Typical case scalability of 3-SAT instances at fixed clause-to-variable ratio. In the main panel, we use our DMM algorithm to attempt to solve 100 planted-solution instances of 3-SAT per pair of \(\alpha _r\) (clause-to-variable ratio) and N (number of variables). When we achieve more than 50 instances solved, we find power-law scalability of the median number of integration steps (typical case) as the number of variables, N, grows. (In the SM, we show many data points are comprised of 90 or more instances solved within the allotted time.) The exponent values (\(\sim \!N^a\)) are \(a_{4.3}=3.0\pm 0.1\), \(a_{5}=1.00\pm 0.05\), \(a_{6}=0.63\pm 0.03\), \(a_{7}=0.48\pm 0.03\), and \(a_{8}=0.46\pm 0.04\).
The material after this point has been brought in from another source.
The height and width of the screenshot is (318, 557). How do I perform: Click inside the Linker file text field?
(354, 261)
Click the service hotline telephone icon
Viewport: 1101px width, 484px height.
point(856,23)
The insets show exponential scalability for a stochastic local-search algorithm (WalkSAT) and a survey-inspired decimation procedure (SID) on the same instances. (S is for number of steps.) Notice the scalability for SID has a trend opposite that seen in the DMM and WalkSAT. This is expected when one considers the increase in factor graph loops as \(\alpha _r\) grows. For the SID scaling of \(\alpha _r=4.3\), the \(N=350\) did not achieve a median number of solutions, and is thus a lower bound. Parameters of the scaling for SID: \(b_{4.3}=(3\pm 1)\times 10^{-2}\), \(b_{5}=(3.7\pm 0.7)\times 10^{-2}\), \(b_{6}=(4.1\pm 0.6)\times 10^{-2}\), \(b_{7}=(5\pm 1)\times 10^{-2}\), and \(b_{8}=(5\pm 1)\times 10^{-2}\); for WalkSAT: \(c_{4.3}=(3.2\pm 0.3)\times 10^{-2}\), \(c_{5}=(1.9\pm 0.2)\times 10^{-2}\), \(c_{6}=(1.2\pm 0.1)\times 10^{-2}\), \(c_{7}=(7.5\pm 0.6)\times 10^{-3}\), and \(c_{8}=(4.1\pm 0.5)\times 10^{-3}\).